:: TASK OBJECTIVE ::
Nothing should be left out when you copy the entries below.

________________________________________

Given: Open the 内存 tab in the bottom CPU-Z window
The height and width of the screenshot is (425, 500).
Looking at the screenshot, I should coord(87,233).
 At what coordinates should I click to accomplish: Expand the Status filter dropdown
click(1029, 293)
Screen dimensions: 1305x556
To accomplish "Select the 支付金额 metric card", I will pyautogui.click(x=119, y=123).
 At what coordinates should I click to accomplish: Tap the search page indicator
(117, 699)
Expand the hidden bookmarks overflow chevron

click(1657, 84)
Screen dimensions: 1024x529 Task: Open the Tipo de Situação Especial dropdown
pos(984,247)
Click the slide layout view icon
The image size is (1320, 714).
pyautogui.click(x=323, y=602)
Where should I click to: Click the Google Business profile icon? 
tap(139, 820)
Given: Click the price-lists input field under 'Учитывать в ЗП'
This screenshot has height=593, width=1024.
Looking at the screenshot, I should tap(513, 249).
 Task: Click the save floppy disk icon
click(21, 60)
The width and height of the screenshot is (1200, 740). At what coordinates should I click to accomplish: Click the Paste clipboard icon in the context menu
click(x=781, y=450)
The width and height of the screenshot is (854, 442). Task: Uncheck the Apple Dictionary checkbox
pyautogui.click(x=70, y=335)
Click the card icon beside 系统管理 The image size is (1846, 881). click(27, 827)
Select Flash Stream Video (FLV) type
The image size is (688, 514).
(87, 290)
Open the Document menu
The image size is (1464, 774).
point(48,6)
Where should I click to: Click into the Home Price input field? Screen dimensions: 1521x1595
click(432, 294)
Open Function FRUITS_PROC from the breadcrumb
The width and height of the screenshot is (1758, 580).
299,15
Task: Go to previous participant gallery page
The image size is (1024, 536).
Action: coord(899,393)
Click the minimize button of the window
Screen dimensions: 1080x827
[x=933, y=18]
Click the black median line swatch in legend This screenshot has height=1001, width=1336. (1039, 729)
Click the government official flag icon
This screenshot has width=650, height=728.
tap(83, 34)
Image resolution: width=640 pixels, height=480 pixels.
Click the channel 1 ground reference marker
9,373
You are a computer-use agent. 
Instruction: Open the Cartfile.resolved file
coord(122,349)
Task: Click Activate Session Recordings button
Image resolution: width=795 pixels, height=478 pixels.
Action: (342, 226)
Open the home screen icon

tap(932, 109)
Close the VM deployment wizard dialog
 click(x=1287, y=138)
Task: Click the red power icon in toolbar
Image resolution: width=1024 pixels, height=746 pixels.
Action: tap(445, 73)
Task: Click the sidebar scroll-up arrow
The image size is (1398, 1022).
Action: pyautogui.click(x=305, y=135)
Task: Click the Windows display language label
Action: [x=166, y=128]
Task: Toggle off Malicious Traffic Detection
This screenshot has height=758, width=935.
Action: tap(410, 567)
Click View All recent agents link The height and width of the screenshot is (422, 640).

________________________________________

:: EXERCISE RESULT ::
Given: Open the 内存 tab in the bottom CPU-Z window
The height and width of the screenshot is (425, 500).
Looking at the screenshot, I should coord(87,233).
 At what coordinates should I click to accomplish: Expand the Status filter dropdown
click(1029, 293)
Screen dimensions: 1305x556
To accomplish "Select the 支付金额 metric card", I will pyautogui.click(x=119, y=123).
 At what coordinates should I click to accomplish: Tap the search page indicator
(117, 699)
Expand the hidden bookmarks overflow chevron

click(1657, 84)
Screen dimensions: 1024x529 Task: Open the Tipo de Situação Especial dropdown
pos(984,247)
Click the slide layout view icon
The image size is (1320, 714).
pyautogui.click(x=323, y=602)
Where should I click to: Click the Google Business profile icon? 
tap(139, 820)
Given: Click the price-lists input field under 'Учитывать в ЗП'
This screenshot has height=593, width=1024.
Looking at the screenshot, I should tap(513, 249).
 Task: Click the save floppy disk icon
click(21, 60)
The width and height of the screenshot is (1200, 740). At what coordinates should I click to accomplish: Click the Paste clipboard icon in the context menu
click(x=781, y=450)
The width and height of the screenshot is (854, 442). Task: Uncheck the Apple Dictionary checkbox
pyautogui.click(x=70, y=335)
Click the card icon beside 系统管理 The image size is (1846, 881). click(27, 827)
Select Flash Stream Video (FLV) type
The image size is (688, 514).
(87, 290)
Open the Document menu
The image size is (1464, 774).
point(48,6)
Where should I click to: Click into the Home Price input field? Screen dimensions: 1521x1595
click(432, 294)
Open Function FRUITS_PROC from the breadcrumb
The width and height of the screenshot is (1758, 580).
299,15
Task: Go to previous participant gallery page
The image size is (1024, 536).
Action: coord(899,393)
Click the minimize button of the window
Screen dimensions: 1080x827
[x=933, y=18]
Click the black median line swatch in legend This screenshot has height=1001, width=1336. (1039, 729)
Click the government official flag icon
This screenshot has width=650, height=728.
tap(83, 34)
Image resolution: width=640 pixels, height=480 pixels.
Click the channel 1 ground reference marker
9,373
You are a computer-use agent. 
Instruction: Open the Cartfile.resolved file
coord(122,349)
Task: Click Activate Session Recordings button
Image resolution: width=795 pixels, height=478 pixels.
Action: (342, 226)
Open the home screen icon

tap(932, 109)
Close the VM deployment wizard dialog
 click(x=1287, y=138)
Task: Click the red power icon in toolbar
Image resolution: width=1024 pixels, height=746 pixels.
Action: tap(445, 73)
Task: Click the sidebar scroll-up arrow
The image size is (1398, 1022).
Action: pyautogui.click(x=305, y=135)
Task: Click the Windows display language label
Action: [x=166, y=128]
Task: Toggle off Malicious Traffic Detection
This screenshot has height=758, width=935.
Action: tap(410, 567)
Click View All recent agents link The height and width of the screenshot is (422, 640).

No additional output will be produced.